Old Boots
Old Shoes is a sculpture located in Cartagena, Colombia, also known as Old Boots. It was created in honour of Colombian poet Luis Carlos López, who in his poem A mi ciudad nativa evoked the affection he felt for his hometown, Cartagena, by comparing it to a pair of old shoes.
''To My Native City''
Noble corner of my forebears: nothing
like recalling, wandering through alleyways,
the times of the cross and the sword,
the smoky lamp and sulphur matches.
For gone is, walled city,
your feuilleton age. The caravels
have left your harbour forever—
no more does the oil arrive in earthen jars.
Heroic you were in colonial times,
when your sons, majestic eagles,
were not yet a rabble of swifts.
Yet today, laden with musty decay,
you can still inspire that affection
one feels for one’s worn old shoes.
—Luis Carlos López
History
In 1954, sculptor Tito Lombana proposed to the mayor of Cartagena, Vicente Martínez Martelo, to pay tribute to poet Luis Carlos López and conceived the idea of designing large, worn-looking shoes made of cement, wire and iron.The sculpture was erected amid strong controversy: from its announcement in 1957 it was branded as an "eyesore" and "disrespectful" for departing from traditional monumental aesthetics, making it an example of an anti-monument, similar to the cases of Rodin and Rosso. The work, far from exalting a hero or historical event, showed the everyday and banal, generating rejection for its anti-aesthetic and prosaic character.
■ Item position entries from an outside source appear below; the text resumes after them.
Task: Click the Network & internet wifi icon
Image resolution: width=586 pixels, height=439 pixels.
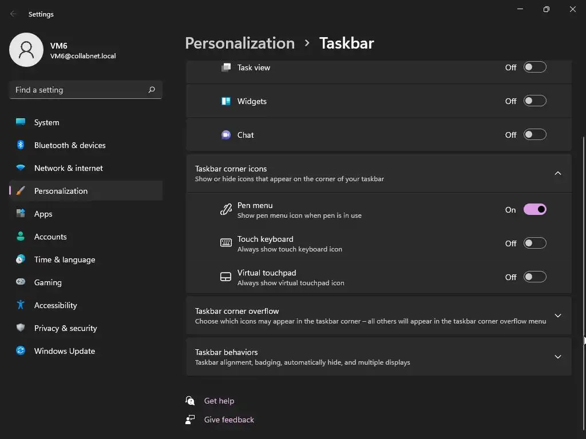Action: click(21, 168)
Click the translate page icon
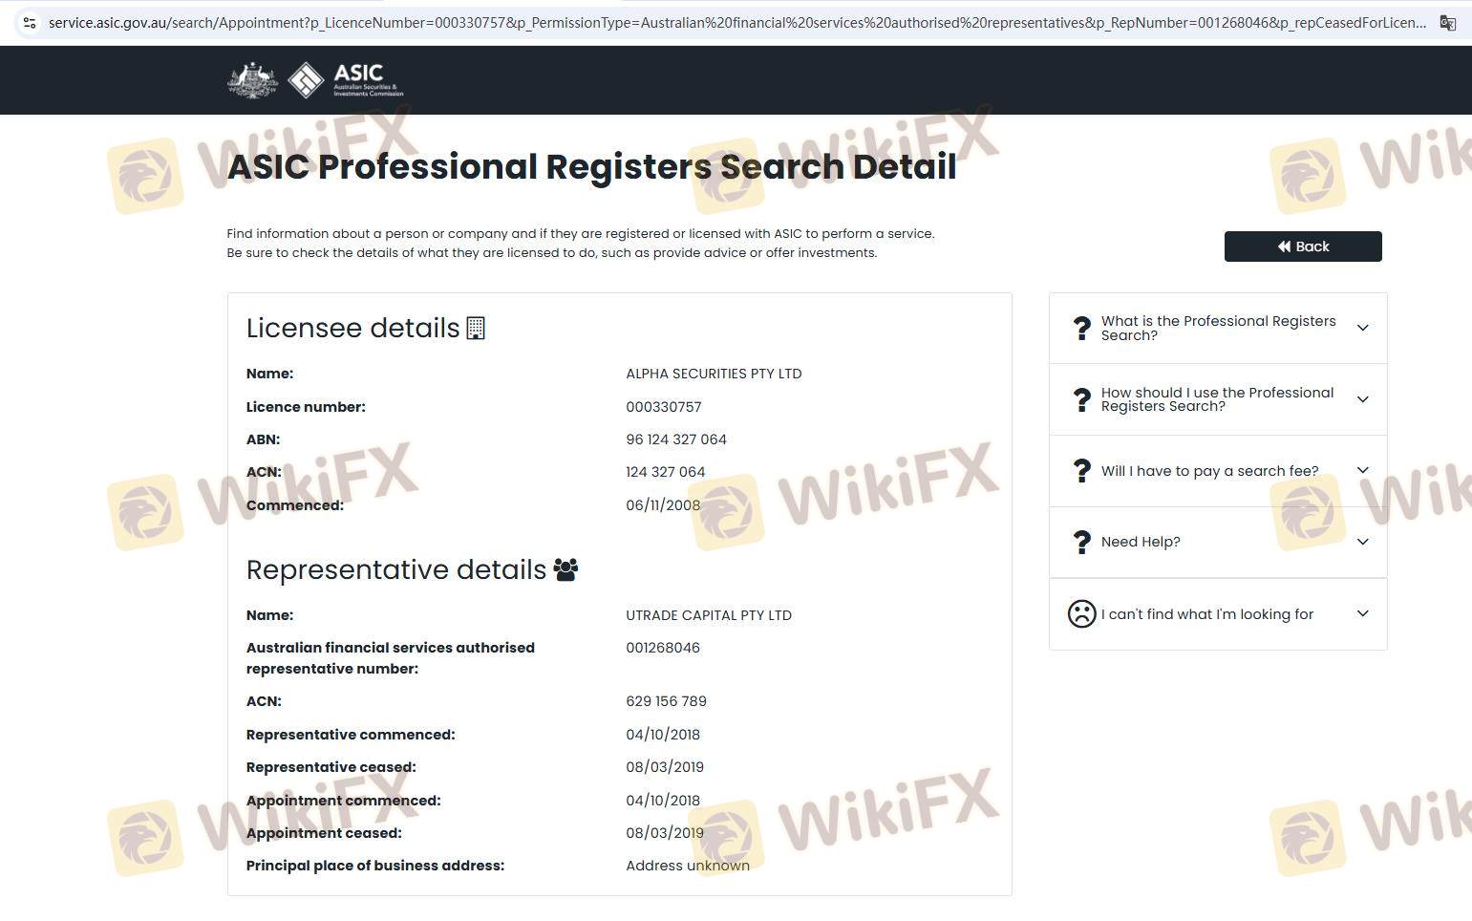The width and height of the screenshot is (1472, 921). pos(1447,23)
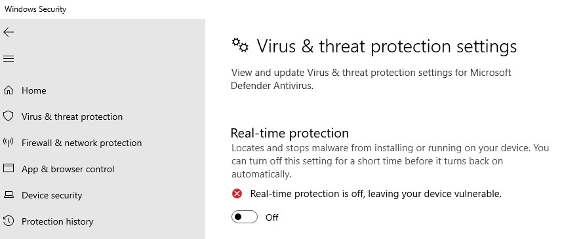562x239 pixels.
Task: Navigate to Firewall & network protection
Action: pos(82,143)
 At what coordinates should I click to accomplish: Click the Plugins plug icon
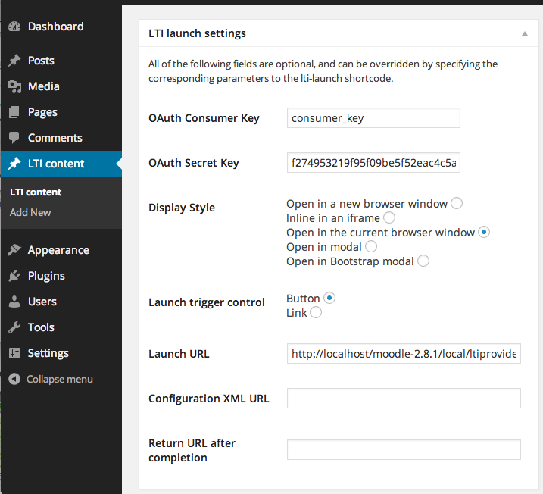coord(14,276)
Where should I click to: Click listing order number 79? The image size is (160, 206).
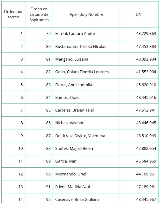coord(48,34)
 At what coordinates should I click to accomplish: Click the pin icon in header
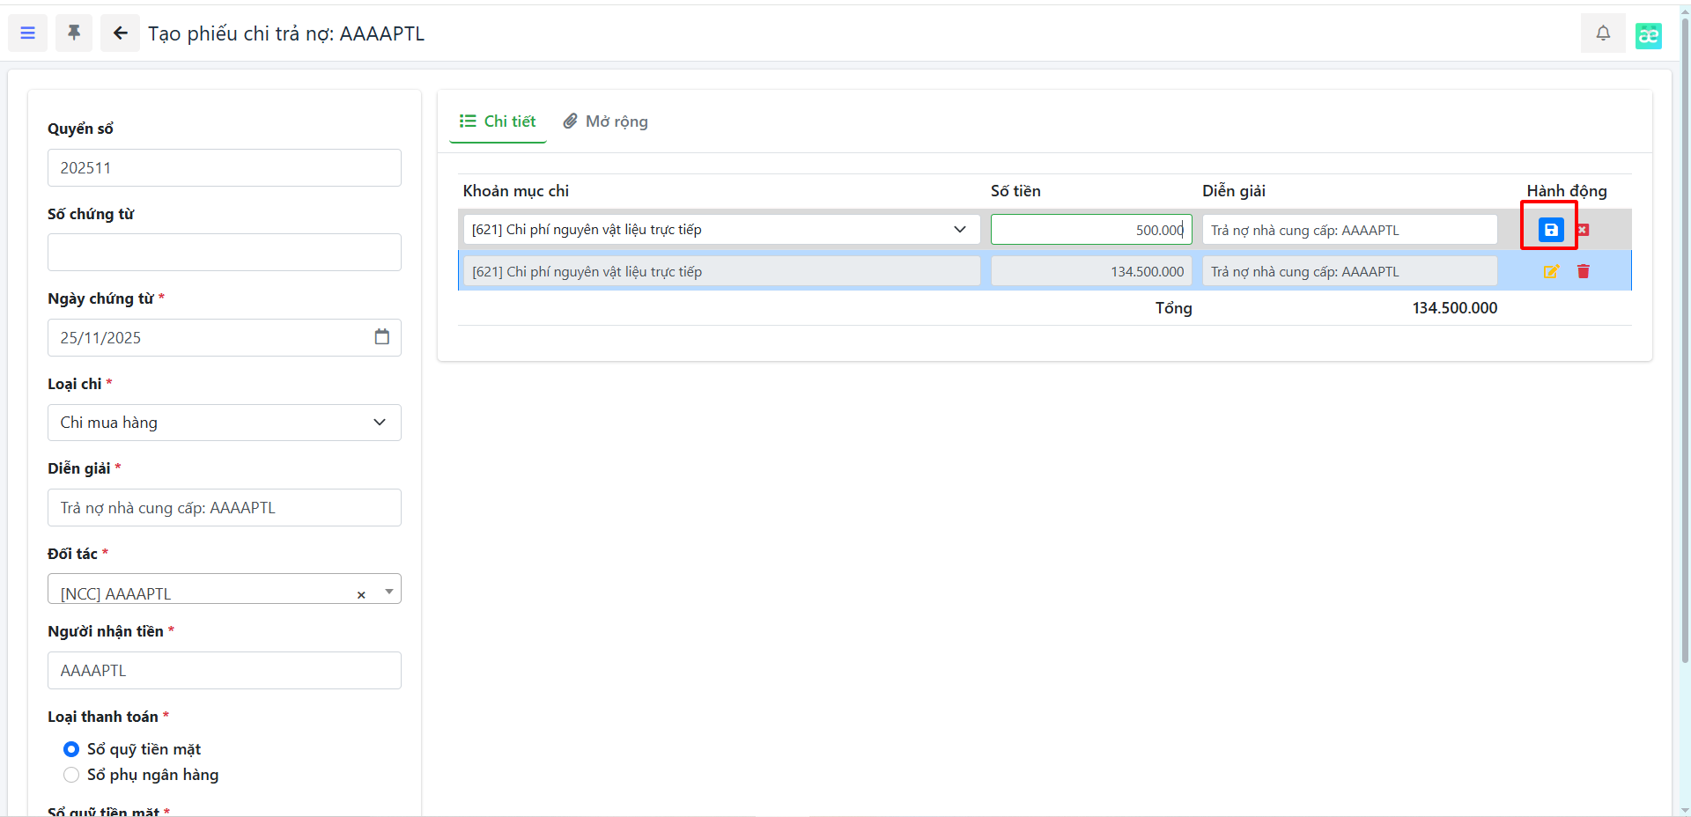tap(74, 33)
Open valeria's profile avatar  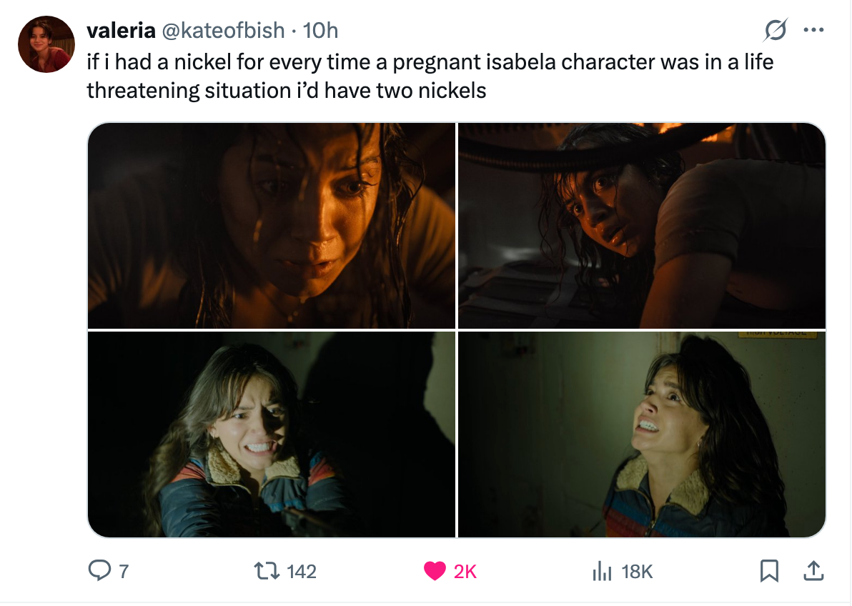(x=46, y=44)
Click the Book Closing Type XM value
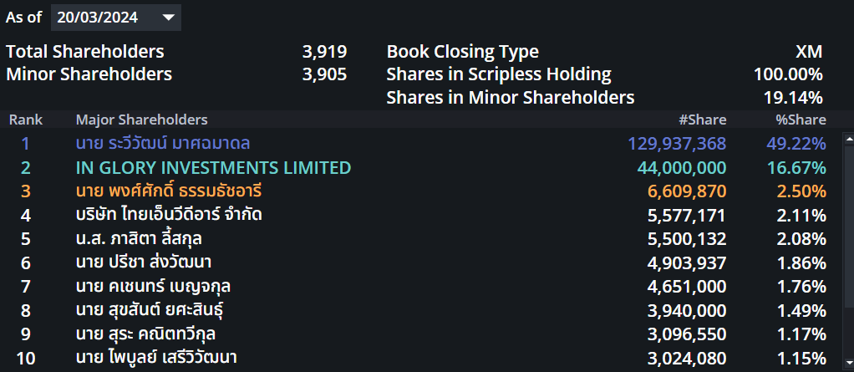 [x=809, y=52]
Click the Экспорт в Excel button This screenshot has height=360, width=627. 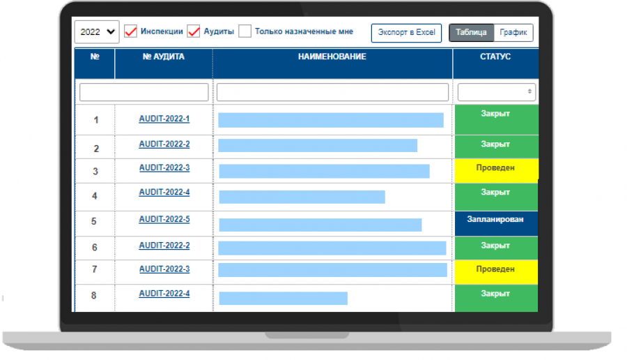[406, 33]
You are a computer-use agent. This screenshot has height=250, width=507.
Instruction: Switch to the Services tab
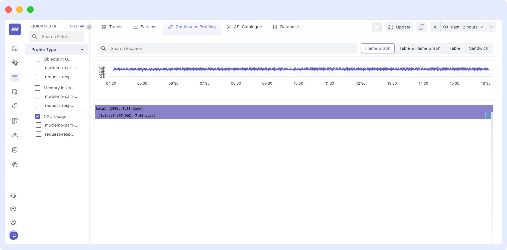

However, this destructive criticism, amplified by the press and public opinion, turned out to be the trigger that allowed the piece to be legitimised over time, transforming into a modern symbol of the city.
Despite the negative reception from the public, poet Héctor Rojas Herazo gave a speech with which he invited citizens to give the work a different perspective:
These cement shoes have been a cause of bewilderment. And this is explained because this is a country where we like to play the hero of the public square: one statue begets another. We like to play at the seriousness of marble and the seriousness of bronze. We like to play the gentleman with moustaches and the operatic arrogance that confronts us on an avenue atop a plinth of fake stone. This has been and will continue to be the nation of statues.
Well then, these shoes are the negation of the statue. And, by a strange paradox, Luis Carlos López is here, is more alive in these desolate stones than if his effigy stood upright before this block of wall and before this piece of sea. Because these shoes that today rest on this pedestal are all of our shoes. The shoes that we have all worn and that have the mould of our walking and have suffered in a stretch of our existence the misfortune of our step, those that wait for us in the morning as if they were fragile friends or vessels of our blood.
With these shoes, the statue of all human shoes, we have suffered and we have loved. And with them, aboard them, we have met a woman, greeted a friend and we have gone to a hospital, to a house of pleasure, to a temple or to a cemetery.
Héctor Rojas Herazo.
The sculpture remained in the city for 37 years until, in 1994, due to the construction of an avenue, its relocation was decided. However, due to its advanced state of deterioration, it could not be restored, so sculptor Héctor Lombana, Tito's brother, chose to demolish it and create a bronze replica, which constitutes the currently known sculpture. The new work was located at Pie Del Cerro, behind the Castillo San Felipe de Barajas.
There is also another replica of the work at Coral Gables Plaza, Florida, which was a gift from the city of Cartagena.